そのため、弊社では、企業の所有する大規模な物件やプロジェクトだけではなく、個人オーナーや個人事業者の方が所有する既存建物まで幅広くご対応させていただいております。

予算や規模の大小に関わらず、検査済証がないなどの既存建物の活用でお困りの際はどんなことでも構いませんので、ぜひ、最適建築コンサルティングにご相談ください。

用途変更以外にもよくお問い合わせいただく内容をQ&A形式でまとめています

お問い合わせをいただいたり、初回の打合せにあたって、よくいただく質問をQ&A形式でまとめました。
相談を考えている方は皆さんも同じような疑問を持っているものです、相談いただく前の参考にしてみてください。

>>「よくあるQ&A<検査済証がない、増築、用途変更をしたい>」

増築の確認申請ついて

最適建築コンサルティングでは用途変更の確認申請の他に、増築の確認申請の必要の有無についてお問い合わせをいただくことが非常に多いです。増築の確認申請が必要ないと思いこんでいたら、実は必要で知らないうちに手続き違反になっていたなんてことにならいなためにも、相談いただく前の参考にしてみてください。
例えば10m2以内であるなら確認申請は必要ないと思い込んでいる人が多いですが、敷地が準防火、防火地域に該当するのであれば1m2でも増築すれば確認申請が必要となります。

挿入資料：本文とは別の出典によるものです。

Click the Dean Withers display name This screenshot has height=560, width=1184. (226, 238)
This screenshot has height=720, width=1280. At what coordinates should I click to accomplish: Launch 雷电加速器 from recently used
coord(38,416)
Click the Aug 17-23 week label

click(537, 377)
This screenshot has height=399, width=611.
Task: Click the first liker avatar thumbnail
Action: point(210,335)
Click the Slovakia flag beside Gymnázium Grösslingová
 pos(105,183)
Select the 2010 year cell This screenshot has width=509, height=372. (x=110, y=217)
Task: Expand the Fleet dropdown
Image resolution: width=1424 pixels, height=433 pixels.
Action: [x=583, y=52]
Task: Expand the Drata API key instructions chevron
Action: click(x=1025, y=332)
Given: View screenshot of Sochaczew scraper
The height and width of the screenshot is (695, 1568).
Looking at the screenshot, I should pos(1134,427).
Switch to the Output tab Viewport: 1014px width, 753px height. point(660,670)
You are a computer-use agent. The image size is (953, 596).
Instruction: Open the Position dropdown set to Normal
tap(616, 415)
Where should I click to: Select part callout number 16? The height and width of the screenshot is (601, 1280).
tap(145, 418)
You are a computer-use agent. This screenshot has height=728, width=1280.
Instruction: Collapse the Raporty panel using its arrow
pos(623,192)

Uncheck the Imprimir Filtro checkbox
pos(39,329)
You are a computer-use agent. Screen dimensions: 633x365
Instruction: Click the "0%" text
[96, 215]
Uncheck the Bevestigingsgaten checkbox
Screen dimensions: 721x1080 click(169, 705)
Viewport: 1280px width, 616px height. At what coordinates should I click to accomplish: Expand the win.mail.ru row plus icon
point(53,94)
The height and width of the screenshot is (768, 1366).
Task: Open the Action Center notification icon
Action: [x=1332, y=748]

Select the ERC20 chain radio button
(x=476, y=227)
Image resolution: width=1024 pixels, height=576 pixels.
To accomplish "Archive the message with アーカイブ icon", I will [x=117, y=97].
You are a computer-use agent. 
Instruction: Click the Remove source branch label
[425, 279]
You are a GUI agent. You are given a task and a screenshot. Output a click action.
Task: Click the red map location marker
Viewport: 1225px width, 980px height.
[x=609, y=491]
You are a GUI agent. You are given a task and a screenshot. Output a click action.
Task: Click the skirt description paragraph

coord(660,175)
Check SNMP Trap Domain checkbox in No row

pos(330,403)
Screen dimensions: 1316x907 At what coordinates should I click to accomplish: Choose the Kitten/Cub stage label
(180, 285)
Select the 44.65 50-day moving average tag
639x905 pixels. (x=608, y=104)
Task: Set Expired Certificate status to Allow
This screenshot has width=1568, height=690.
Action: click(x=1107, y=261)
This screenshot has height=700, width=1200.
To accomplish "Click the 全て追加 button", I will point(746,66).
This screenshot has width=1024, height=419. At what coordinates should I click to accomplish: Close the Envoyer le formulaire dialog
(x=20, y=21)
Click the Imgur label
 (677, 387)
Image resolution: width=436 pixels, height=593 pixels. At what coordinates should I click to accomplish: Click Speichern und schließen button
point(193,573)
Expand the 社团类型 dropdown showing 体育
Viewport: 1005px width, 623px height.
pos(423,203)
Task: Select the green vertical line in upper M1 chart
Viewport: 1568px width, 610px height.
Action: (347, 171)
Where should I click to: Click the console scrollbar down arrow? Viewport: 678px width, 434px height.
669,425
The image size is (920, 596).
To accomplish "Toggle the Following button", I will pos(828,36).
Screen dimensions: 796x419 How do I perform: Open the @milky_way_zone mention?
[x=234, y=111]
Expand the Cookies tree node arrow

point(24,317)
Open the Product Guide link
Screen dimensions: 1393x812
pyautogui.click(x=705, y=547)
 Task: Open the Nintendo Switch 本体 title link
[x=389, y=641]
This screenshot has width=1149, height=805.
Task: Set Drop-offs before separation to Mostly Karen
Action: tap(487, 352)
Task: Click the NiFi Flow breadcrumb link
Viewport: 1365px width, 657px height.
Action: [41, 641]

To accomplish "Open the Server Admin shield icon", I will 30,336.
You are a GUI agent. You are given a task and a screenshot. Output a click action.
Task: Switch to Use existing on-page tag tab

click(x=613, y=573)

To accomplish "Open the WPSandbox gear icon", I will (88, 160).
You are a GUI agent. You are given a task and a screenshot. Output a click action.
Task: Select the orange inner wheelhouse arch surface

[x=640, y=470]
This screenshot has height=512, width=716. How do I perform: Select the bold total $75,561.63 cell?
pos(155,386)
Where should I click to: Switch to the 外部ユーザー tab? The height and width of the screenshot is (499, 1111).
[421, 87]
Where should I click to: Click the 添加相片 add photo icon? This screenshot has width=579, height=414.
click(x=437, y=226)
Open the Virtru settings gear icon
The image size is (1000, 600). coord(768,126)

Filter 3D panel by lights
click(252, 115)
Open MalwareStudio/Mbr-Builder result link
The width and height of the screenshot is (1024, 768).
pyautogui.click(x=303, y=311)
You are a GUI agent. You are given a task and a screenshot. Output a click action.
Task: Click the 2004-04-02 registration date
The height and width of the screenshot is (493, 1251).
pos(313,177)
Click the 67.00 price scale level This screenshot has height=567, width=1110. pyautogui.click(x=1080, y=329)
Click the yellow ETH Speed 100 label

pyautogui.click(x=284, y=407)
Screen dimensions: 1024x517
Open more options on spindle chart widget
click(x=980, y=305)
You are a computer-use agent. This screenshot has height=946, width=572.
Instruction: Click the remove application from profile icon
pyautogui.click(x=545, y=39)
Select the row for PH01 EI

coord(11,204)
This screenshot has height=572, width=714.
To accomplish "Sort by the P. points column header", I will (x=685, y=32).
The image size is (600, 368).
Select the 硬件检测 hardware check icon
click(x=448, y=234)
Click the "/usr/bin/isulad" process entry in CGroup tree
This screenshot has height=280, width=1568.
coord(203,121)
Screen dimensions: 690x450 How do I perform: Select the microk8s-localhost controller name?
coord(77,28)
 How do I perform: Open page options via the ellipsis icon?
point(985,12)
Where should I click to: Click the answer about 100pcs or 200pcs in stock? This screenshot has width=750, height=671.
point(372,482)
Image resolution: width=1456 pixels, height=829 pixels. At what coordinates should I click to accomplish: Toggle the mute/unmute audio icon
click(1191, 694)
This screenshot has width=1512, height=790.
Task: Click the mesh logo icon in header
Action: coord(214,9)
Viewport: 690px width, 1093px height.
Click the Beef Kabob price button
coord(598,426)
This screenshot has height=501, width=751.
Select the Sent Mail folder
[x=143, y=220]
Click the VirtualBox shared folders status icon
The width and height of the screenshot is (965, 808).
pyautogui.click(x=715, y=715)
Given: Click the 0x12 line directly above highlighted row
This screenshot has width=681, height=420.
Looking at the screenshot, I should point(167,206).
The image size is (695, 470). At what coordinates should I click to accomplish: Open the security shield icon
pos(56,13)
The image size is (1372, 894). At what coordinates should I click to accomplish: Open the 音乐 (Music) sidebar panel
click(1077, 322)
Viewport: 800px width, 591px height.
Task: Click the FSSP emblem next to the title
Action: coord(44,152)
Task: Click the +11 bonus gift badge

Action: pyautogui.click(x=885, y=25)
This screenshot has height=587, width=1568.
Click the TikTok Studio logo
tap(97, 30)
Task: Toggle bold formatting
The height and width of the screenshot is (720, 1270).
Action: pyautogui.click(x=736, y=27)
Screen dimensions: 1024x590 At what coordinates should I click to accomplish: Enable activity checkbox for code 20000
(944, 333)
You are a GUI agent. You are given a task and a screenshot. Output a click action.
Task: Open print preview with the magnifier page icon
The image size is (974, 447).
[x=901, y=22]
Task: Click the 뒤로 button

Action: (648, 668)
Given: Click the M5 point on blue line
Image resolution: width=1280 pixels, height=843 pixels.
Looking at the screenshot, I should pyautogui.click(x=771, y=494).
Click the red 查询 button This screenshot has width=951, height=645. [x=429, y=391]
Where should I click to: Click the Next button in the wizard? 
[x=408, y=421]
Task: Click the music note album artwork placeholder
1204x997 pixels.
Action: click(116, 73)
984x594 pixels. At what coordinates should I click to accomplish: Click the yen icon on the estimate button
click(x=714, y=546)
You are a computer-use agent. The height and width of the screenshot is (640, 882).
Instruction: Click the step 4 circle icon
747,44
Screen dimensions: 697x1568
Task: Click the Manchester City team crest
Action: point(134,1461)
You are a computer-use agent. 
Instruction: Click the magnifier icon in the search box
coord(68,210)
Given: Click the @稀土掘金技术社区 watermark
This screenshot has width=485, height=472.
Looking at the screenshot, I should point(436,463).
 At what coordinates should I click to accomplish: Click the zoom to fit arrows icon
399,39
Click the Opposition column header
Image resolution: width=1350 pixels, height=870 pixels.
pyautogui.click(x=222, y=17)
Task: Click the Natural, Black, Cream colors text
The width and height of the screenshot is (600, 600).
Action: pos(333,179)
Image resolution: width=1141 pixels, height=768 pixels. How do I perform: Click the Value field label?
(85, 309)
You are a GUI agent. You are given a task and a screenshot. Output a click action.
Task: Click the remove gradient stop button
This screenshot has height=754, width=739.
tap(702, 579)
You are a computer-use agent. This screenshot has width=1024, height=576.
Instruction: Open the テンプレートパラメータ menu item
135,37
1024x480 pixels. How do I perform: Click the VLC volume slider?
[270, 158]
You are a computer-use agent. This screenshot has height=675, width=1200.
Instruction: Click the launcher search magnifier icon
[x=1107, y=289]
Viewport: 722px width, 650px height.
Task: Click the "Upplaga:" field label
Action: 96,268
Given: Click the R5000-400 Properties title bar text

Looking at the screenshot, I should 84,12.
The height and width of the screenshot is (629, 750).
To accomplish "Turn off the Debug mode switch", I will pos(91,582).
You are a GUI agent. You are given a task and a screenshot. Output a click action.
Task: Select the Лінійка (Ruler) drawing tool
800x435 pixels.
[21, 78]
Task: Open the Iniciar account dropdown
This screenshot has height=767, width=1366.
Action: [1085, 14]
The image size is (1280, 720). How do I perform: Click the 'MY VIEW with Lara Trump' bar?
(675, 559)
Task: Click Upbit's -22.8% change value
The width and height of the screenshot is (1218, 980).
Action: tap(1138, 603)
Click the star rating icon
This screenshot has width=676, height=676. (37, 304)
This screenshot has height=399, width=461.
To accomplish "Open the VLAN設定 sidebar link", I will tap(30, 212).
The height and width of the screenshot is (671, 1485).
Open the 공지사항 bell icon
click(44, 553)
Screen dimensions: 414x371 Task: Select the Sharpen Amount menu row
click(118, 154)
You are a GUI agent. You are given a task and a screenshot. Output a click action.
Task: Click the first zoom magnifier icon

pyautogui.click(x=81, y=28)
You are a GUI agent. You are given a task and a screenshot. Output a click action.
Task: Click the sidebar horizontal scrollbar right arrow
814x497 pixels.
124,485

>>「増築の確認申請【フローチャート付き】:増築の確認申請を徹底解説【完全版】」

大規模の修繕、大規模の模様替の確認申請ついて

最適建築コンサルティングでは用途変更の確認申請の他に、大規模の修繕、模様替えの確認申請の必要の有無についてお問い合わせをいただくことが非常に多いです。大規模の修繕、模様替えの確認申請が必要ないと思いこんでいたら、実は必要で知らないうちに手続き違反になっていたなんてことにならいなためにも、相談いただく前の参考にしてみてください。
例えば木造3階建ての既存の階段を架け替える場合(半分以上)は確認申請が実は必要となります、また大規模の修繕、模様替えの場合は完了検査があります。